## [Aim of the task]
Return every line of the data below word for word, including the punctuation.

Source data below:

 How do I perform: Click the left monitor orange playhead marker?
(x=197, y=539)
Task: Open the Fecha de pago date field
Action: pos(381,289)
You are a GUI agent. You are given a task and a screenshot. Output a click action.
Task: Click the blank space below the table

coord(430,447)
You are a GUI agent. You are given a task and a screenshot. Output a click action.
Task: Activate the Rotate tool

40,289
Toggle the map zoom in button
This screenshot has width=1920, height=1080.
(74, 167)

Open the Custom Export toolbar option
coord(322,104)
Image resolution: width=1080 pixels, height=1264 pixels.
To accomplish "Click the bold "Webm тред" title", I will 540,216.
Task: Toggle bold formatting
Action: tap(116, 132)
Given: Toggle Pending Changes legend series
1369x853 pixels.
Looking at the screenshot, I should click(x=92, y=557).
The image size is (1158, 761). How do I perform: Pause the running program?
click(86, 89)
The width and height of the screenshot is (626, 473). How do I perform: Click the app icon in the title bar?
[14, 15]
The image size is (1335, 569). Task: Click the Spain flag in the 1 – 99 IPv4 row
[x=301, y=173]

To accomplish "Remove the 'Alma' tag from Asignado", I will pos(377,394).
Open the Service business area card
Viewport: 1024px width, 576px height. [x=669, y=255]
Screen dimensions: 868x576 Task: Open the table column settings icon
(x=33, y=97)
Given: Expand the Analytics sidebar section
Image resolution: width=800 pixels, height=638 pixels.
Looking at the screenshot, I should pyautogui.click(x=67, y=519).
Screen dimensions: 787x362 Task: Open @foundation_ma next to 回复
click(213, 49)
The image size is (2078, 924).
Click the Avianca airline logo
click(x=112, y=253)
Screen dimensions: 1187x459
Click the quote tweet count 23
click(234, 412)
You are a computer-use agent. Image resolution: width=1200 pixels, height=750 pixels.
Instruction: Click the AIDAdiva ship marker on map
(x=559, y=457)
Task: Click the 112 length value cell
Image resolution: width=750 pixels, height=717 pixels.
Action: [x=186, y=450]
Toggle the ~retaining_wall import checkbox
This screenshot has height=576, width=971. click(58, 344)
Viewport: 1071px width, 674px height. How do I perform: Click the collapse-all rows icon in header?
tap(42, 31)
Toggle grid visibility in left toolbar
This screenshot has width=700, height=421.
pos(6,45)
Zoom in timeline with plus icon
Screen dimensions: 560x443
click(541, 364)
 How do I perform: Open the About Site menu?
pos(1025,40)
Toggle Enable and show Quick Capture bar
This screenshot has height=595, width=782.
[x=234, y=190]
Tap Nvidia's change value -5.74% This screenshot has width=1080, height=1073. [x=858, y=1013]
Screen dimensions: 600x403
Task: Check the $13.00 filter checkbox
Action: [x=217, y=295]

End of Source data.

## [Expected answer]
 How do I perform: Click the left monitor orange playhead marker?
(x=197, y=539)
Task: Open the Fecha de pago date field
Action: pos(381,289)
You are a GUI agent. You are given a task and a screenshot. Output a click action.
Task: Click the blank space below the table

coord(430,447)
You are a GUI agent. You are given a task and a screenshot. Output a click action.
Task: Activate the Rotate tool

40,289
Toggle the map zoom in button
This screenshot has width=1920, height=1080.
(74, 167)

Open the Custom Export toolbar option
coord(322,104)
Image resolution: width=1080 pixels, height=1264 pixels.
To accomplish "Click the bold "Webm тред" title", I will 540,216.
Task: Toggle bold formatting
Action: tap(116, 132)
Given: Toggle Pending Changes legend series
1369x853 pixels.
Looking at the screenshot, I should click(x=92, y=557).
The image size is (1158, 761). How do I perform: Pause the running program?
click(86, 89)
The width and height of the screenshot is (626, 473). How do I perform: Click the app icon in the title bar?
[14, 15]
The image size is (1335, 569). Task: Click the Spain flag in the 1 – 99 IPv4 row
[x=301, y=173]

To accomplish "Remove the 'Alma' tag from Asignado", I will pos(377,394).
Open the Service business area card
Viewport: 1024px width, 576px height. [x=669, y=255]
Screen dimensions: 868x576 Task: Open the table column settings icon
(x=33, y=97)
Given: Expand the Analytics sidebar section
Image resolution: width=800 pixels, height=638 pixels.
Looking at the screenshot, I should pyautogui.click(x=67, y=519).
Screen dimensions: 787x362 Task: Open @foundation_ma next to 回复
click(213, 49)
The image size is (2078, 924).
Click the Avianca airline logo
click(x=112, y=253)
Screen dimensions: 1187x459
Click the quote tweet count 23
click(234, 412)
You are a computer-use agent. Image resolution: width=1200 pixels, height=750 pixels.
Instruction: Click the AIDAdiva ship marker on map
(x=559, y=457)
Task: Click the 112 length value cell
Image resolution: width=750 pixels, height=717 pixels.
Action: [x=186, y=450]
Toggle the ~retaining_wall import checkbox
This screenshot has height=576, width=971. click(58, 344)
Viewport: 1071px width, 674px height. How do I perform: Click the collapse-all rows icon in header?
tap(42, 31)
Toggle grid visibility in left toolbar
This screenshot has width=700, height=421.
pos(6,45)
Zoom in timeline with plus icon
Screen dimensions: 560x443
click(541, 364)
 How do I perform: Open the About Site menu?
pos(1025,40)
Toggle Enable and show Quick Capture bar
This screenshot has height=595, width=782.
[x=234, y=190]
Tap Nvidia's change value -5.74% This screenshot has width=1080, height=1073. [x=858, y=1013]
Screen dimensions: 600x403
Task: Check the $13.00 filter checkbox
Action: [x=217, y=295]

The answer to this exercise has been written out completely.